For instance, UnitedHealth Group has a long track record of buying distressed medical assets. During the COVID-19 pandemic, which devastated physician practices, United’s publicly reported acquisitions included several large practices in Massachusetts, New York, Oregon, and Texas. In fact, by 2023, United was the largest physician employer in the country, with 10% of the workforce – roughly 90,000 doctors – under its control.
More recently, after a February 2024 cyberattack on its subsidiary claims processor Change Healthcare forced practices into a months-long cash-flow crisis, United bought at least one of them, Oregon’s Corvallis Clinic, prompting an exodus of physicians and steep price hikes for patients. United also extended emergency loans to more than 10,000 providers impacted by the attack – and is now demanding immediate repayment, threatening to withhold future reimbursements via its insurance arm. As a result, loan recipients are facing yet another United-generated cash-flow crisis that could force them to close their doors – or sell them in a fire sale.
Private-equity firms also pose a threat to patients, especially in rural areas, where they have acquired at least 130 hospitals seeking quick infusions of capital, according to the Private Equity Stakeholder Project. The acquiring firms, in turn, seek a quick profit by hiking prices and cutting costs, often through chronic understaffing, critical service closures, and looting.

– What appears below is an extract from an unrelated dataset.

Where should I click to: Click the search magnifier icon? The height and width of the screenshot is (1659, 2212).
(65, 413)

Although these transactions may keep rural hospitals open in the short term, investors’ business model “gambles with the lives of patients and the livelihoods of practitioners,” according to a May 2025 article published in the AMA Journal of Ethics. To make matters worse, many hospitals ultimately close once their private-equity investors cash out.
Investing in “small” medicine
Trump’s law is only the latest federal policy to favor Big Medicine at the expense of patients, providers, taxpayers, and health plan sponsors like employers and unions. Correcting this embedded imbalance will require more than just patching the fiscal holes created by the One Big Beautiful Bill.

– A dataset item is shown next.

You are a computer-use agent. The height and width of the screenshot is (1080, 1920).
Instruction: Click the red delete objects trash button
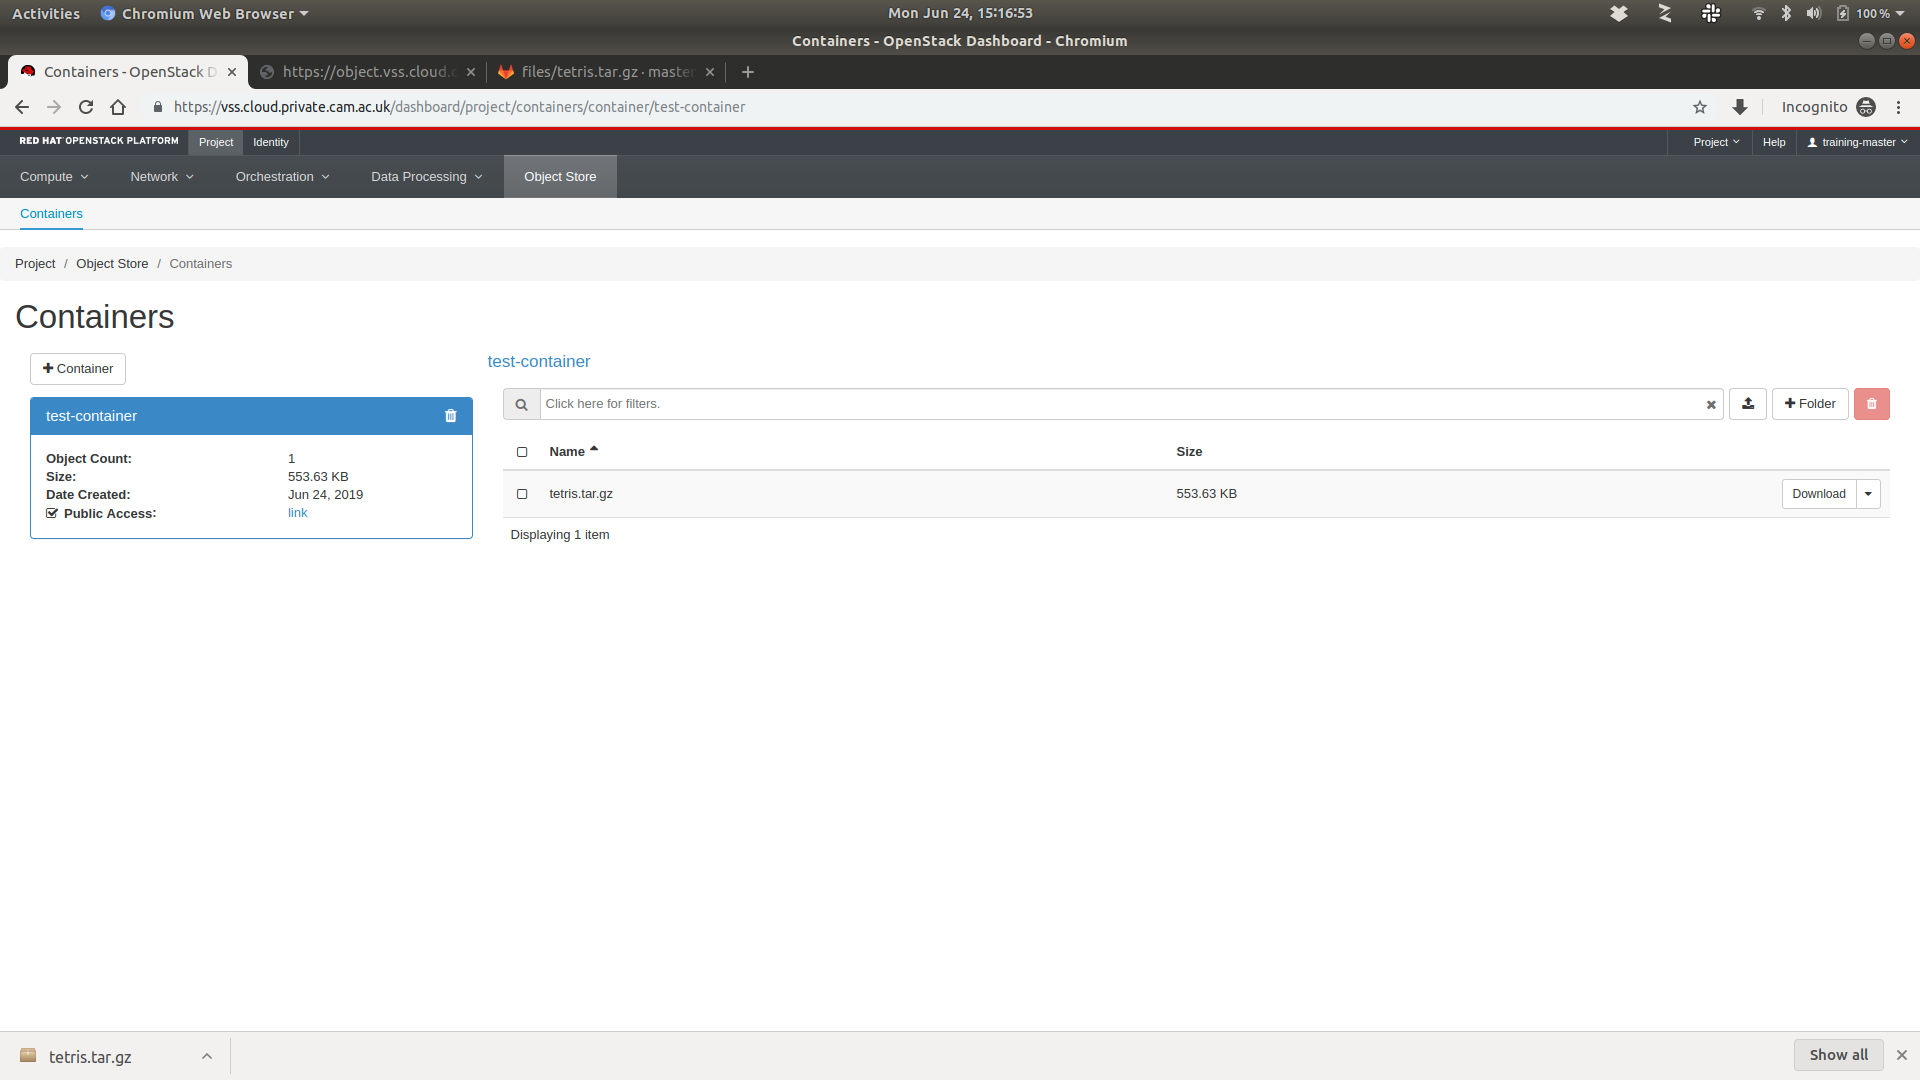coord(1870,404)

Policymakers must rebuild the U.S. healthcare system to be friendlier to practitioners of independent, or “small,” medicine, like safety-net providers, rural hospitals, private physician practices, and independent pharmacies. One important step: Congress should standardize prices in both federal healthcare programs and the commercial market. Doing so would level the playing field, ensuring that independent providers are paid fairly for their services and eliminating Big Medicine’s unfair advantage in reimbursement negotiations.
We also need a bigger structural action. We must take steps to Break Up Big Medicine conglomerates by enacting legislation that structurally separates their business lines, which would eliminate inherent conflicts of interest that drive costs up and quality down.
There’s precedent for this, both in other industries and in health care. During the New Deal era, Congress passed the Glass-Steagall Act, which structurally separated commercial and investment banks given the systemic risks inherent to their common ownership. Much more recently, in April 2025, Arkansas passed a first-in-the-nation law that prohibits pharmacy benefit managers from owning pharmacies, paving the way for a similar ban on the national level – and a broader Glass-Steagall for health care that would prohibit any kind of payer from owning any kind of provider. The next month, Oregon also passed landmark legislation that aggressively limits private-equity ownership of physician practices.
Neither of these solutions would prevent future Medicaid cuts. But they would ensure safety-net providers – and their vulnerable patients – have a chance at surviving the injury.